SALEM — Officials are caught in an awkward standoff with an Easley firm that prepared the town’s 2007-08 independent audit as required by state law.
Although Curry & Associates has completed the audit, its certified public accountants refuse to turn over the report until the town pays them $13,000.
Salem Town Clerk Tonya Fowler claims the town does not owe them anything. In fact, she said the town already has paid $34,000 to Curry & Associates.
In the meantime, Salem hired Seneca-based CPA firm Byerley, Payne & White to prepare its own independent audit of the town’s finances. In so doing, Salem returns full circle. Byerley, Payne & White used to prepare the town’s audit reports before Curry & Associates took over the chore for fiscal year ending June 30, 2005.
The switch in CPA firms is pertinent given town officials’ startling revelations about Salem’s precarious financial situation.
At last month’s town council meeting, Mayor Diane Head allowed her staff to make public a series of fiscal irregularities and liabilities that caught residents off guard. The laundry list of problems made public included:
• Failing to pay payroll taxes on time;
• Using water department revenues to pay employee salaries;
• Having no record in the minutes of passing a 2007-08 budget;
• Discovering a $45,000 shortfall in the 2007-08 budget;
• Going 12 years without increasing property taxes; and
• Paying Curry & Associates $34,000 without a 2007-08 audit report to show for it
The situation is so dire that town officials have recruited experts with the Appalachian Council of Governments and the Municipal Association of South Carolina to help clean up the mess.
In his one public comment on the situation, former longtime Mayor Thurman Coward said everything could be explained if he had been approached.
Coward and the 2006 town council were the focus of a South Carolina Law Enforcement Division investigation that looked into complaints of abuse of power and Freedom of Information Act (FOIA) violations.
SLED completed the investigation this year. The thick report was sent to the Tenth Circuit Solicitor’s Office, but Solicitor Chrissy Adams kicked it up to the state Attorney General’s Office to avoid any conflict of interest issues.
The Daily Journal/Messenger recently inquired about the case with the Attorney General’s Senior Executive Assistant Gene McCaskill but did not receive a response.

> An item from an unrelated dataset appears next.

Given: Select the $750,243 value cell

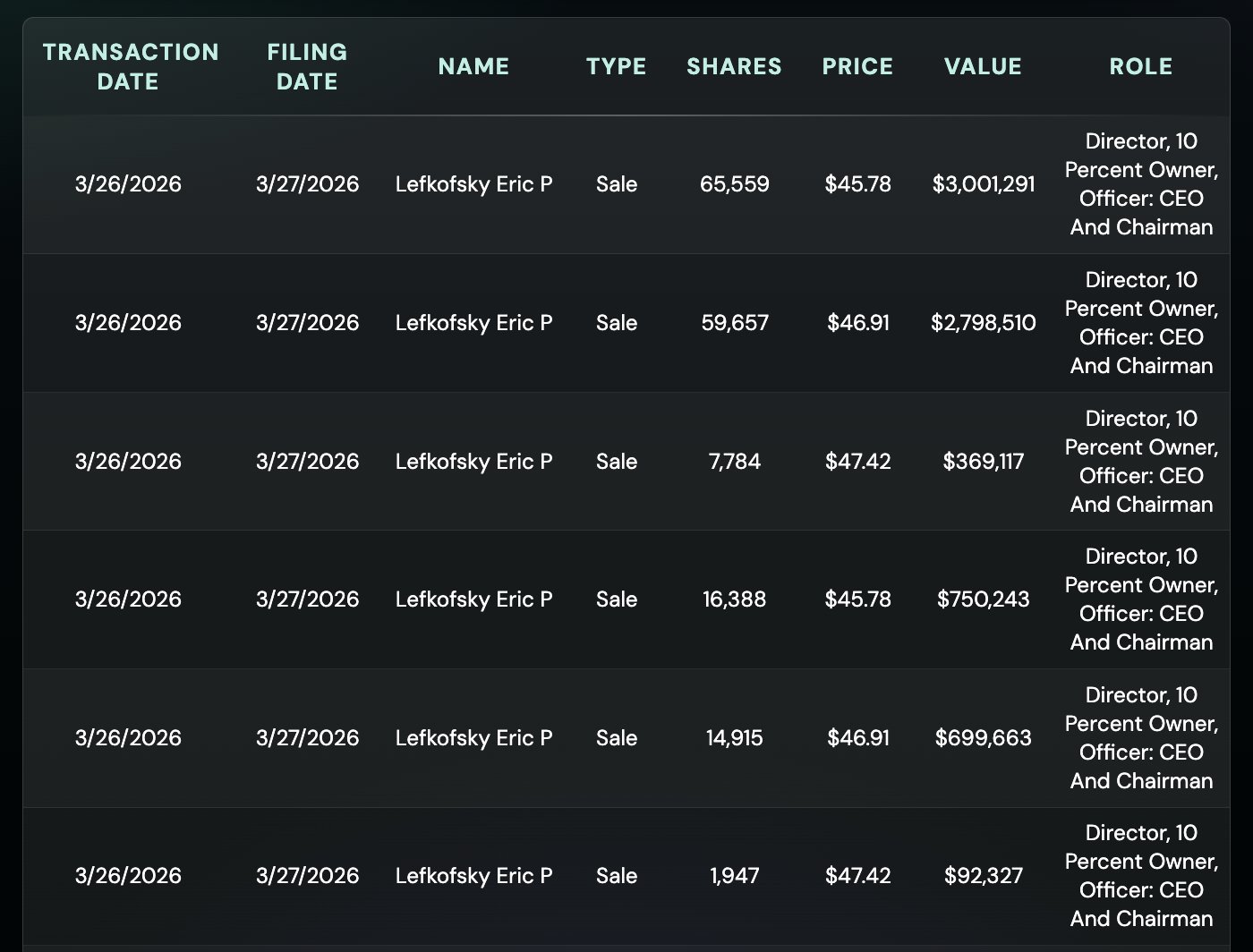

A review of audits on record for the town shows that Salem was warned as early as 2001 by Byerley, Payne & White that its accounting practices could lead to potential errors. In that report, the CPAs wrote that “matters coming to our attention relating to significant deficiencies in the design or operation of the internal control over financial reporting that, in our judgment, could adversely affect the Town of Salem’s ability to record, process, summarize and report financial data consistent with the assertions of management in the financial statements.”
The auditors also pointed out that weaknesses in “one or more of the internal control components” could result in “misstatements in amounts that would be material in relation to the financial statements being audited,” and which could go undetected within a timely period.
In keeping with Head’s directive to forge ahead and not look back, town officials are not bent on getting into a fight with Curry & Associates to get the financial audit report they feel they’ve more than paid for. Instead, they are willing to wait for Byerley, Payne and White to complete the 2007-08 audit.
“We just want to start from scratch and get what we need to get rolling,” Fowler said.